Seconde étape : une méthode de construction participative

Dans un second temps et sur la base des orientations du Coct, l’écriture du PST3 a mobilisé une très large concertation entre tous les acteurs de la prévention : départements ministériels et services déconcentrés, organismes de Sécurité sociale, de veille et de prévention, acteurs de la prévention. Neuf groupes de travail thématiques, reprenant les orientations des partenaires sociaux, ont ainsi été constitués, incluant, autour du ministère chargé du travail, un très grand nombre d’acteurs de la santé au travail (Cnamts, INRS, Anses, InVS, OPPBTP, Ministère de la santé, MSA, Dares, Direccte...). Le réseau Anact-Aract a activement participé à ces travaux en collaboration avec l’ensemble des acteurs.

Trois axes stratégiques et dix objectifs opérationnels

Le PST3 devra répondre à de nombreux défis, en particulier : la prévention de risques prioritaires récurrents ou émergents, l’anticipation du vieillissement de la population active, qui pose de manière prégnante la question du maintien en emploi, et l’accompagnement de l’apparition de nouvelles formes de travail et de nouvelles technologies (numérique, etc.).

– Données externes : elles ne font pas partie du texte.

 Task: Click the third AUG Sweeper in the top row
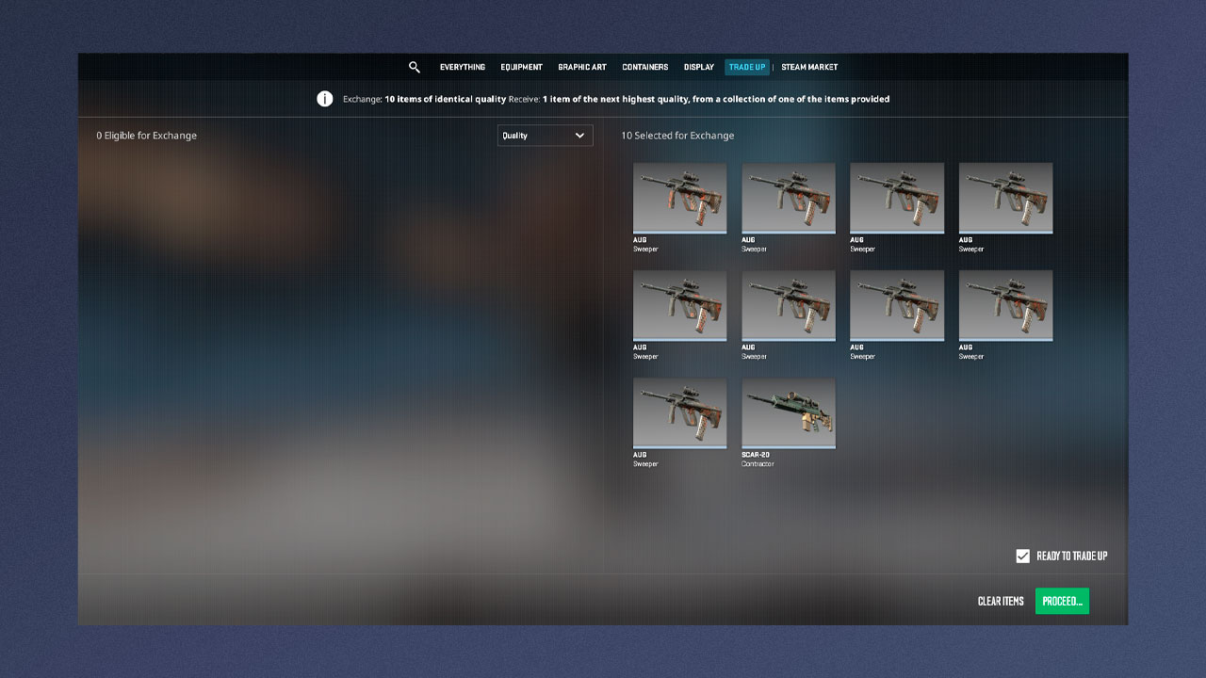pyautogui.click(x=897, y=198)
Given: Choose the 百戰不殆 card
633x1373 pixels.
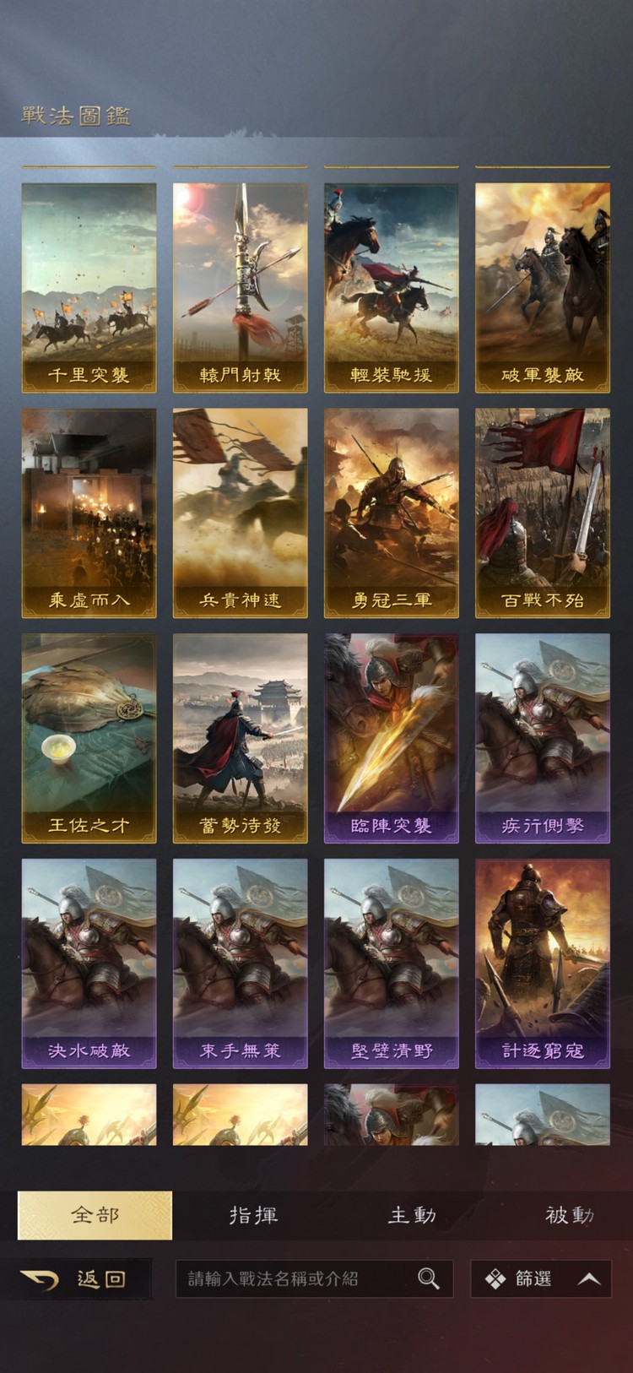Looking at the screenshot, I should tap(542, 513).
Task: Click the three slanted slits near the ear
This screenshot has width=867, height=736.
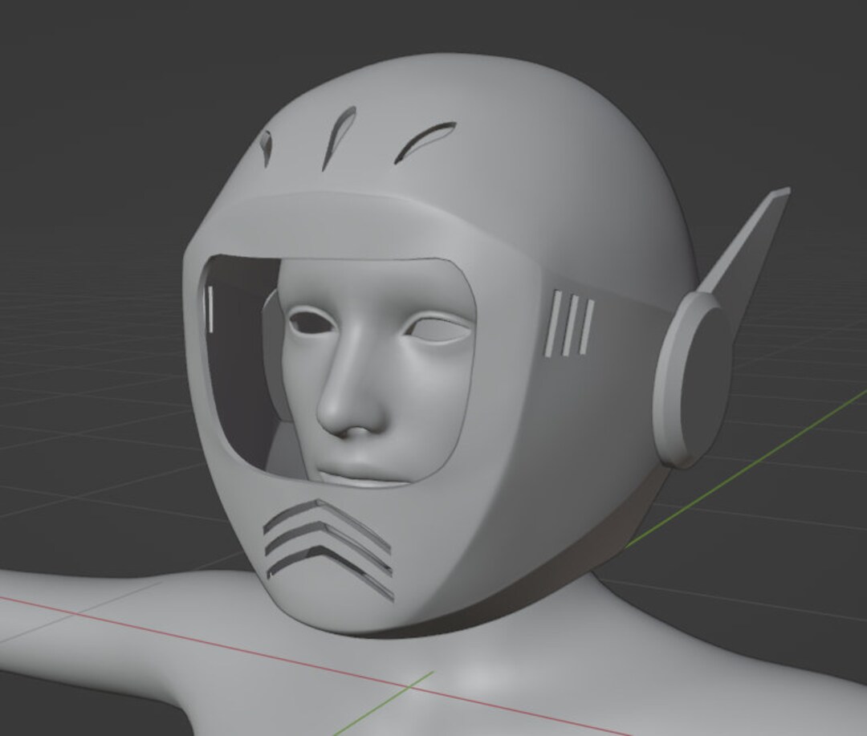Action: [570, 321]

Afin de répondre à ces enjeux, le plan santé est structuré autour de deux axes stratégiques principaux et d’un troisième axe transversal. Pour assurer leur mise en œuvre, les trois axes sont déclinés en dix objectifs opérationnels, lesquels à leur tour sont structurés en actions-cibles. Ils visent à concilier cohérence et opérationnalité.

Premier axe stratégique : donner la priorité à la prévention primaire et au développement de la culture de la prévention

Le PST3 a pour ambition de mettre la prévention au cœur des préoccupations relatives au travail, à rebours d’une vision centrée sur la réparation. Il remet le travail au centre des préoccupations et la culture de prévention au cœur de toutes les actions. Le développement de la culture de prévention fait ainsi l’objet d’actions mobilisant les leviers essentiels que sont l’information, la formation, l’évaluation des risques et la conception des environnements de travail. L’objectif est son appropriation par tous les acteurs, appropriation fondée sur des actions concrètes à partir des situations de travail réelles, et non pas uniquement sur la mise en conformité avec la réglementation.

Deuxième axe stratégique : améliorer la qualité de vie au travail, levier de santé, de maintien en emploi des travailleurs et de performance économique et sociale de l’entreprise

Le plan santé au travail développe dans les objectifs qu’il fixe et les actions qu’il fédère une approche positive du travail. Plusieurs actions du PST visent ainsi à valoriser le travail en l’inscrivant dans une dynamique d’amélioration conjointe du bien-être et de la performance, mettant en évidence qu’il est facteur de progrès économique et social. Il prend en compte des problématiques plus larges que la seule prévention des risques et resitue la qualité du travail comme un enjeu essentiel. Le PST3 a également pour objectif de dépasser une approche segmentée des risques, qui s’adresse souvent en priorité à des spécialistes, pour adopter une approche plus transversale, en croisant les politiques publiques.

Axe transversal : renforcer le dialogue social et les ressources de la politique de prévention, en structurant un système d’acteurs, notamment en direction des TPE-PME

Le dialogue social et l’implication des partenaires sociaux sont au coeur de la démarche d’amélioration de la prévention et de la qualité du travail. Ils recouvrent plusieurs niveaux de mobilisation et plusieurs facettes : négociation collective, rôle d’orientation, recommandations sectorielles... Le plan développe des modes d’action appropriés pour mettre en oeuvre une stratégie cohérente du système d’acteurs en matière de prévention et de production de normes afin de renforcer l’effectivité de ces dernières (simplification de la réglementation, adaptation des informations, outils et bonnes pratiques diffusés...)

Cette plus grande effectivité passe également par une action ciblée auprès des PME-TPE, conçue au plus près des besoins et des préoccupations de celles-ci comme la coordination des nombreux acteurs intervenant en région, la mise en cohérence des messages, la mobilisation d’acteurs relais, la production de données et l’évolution des normes.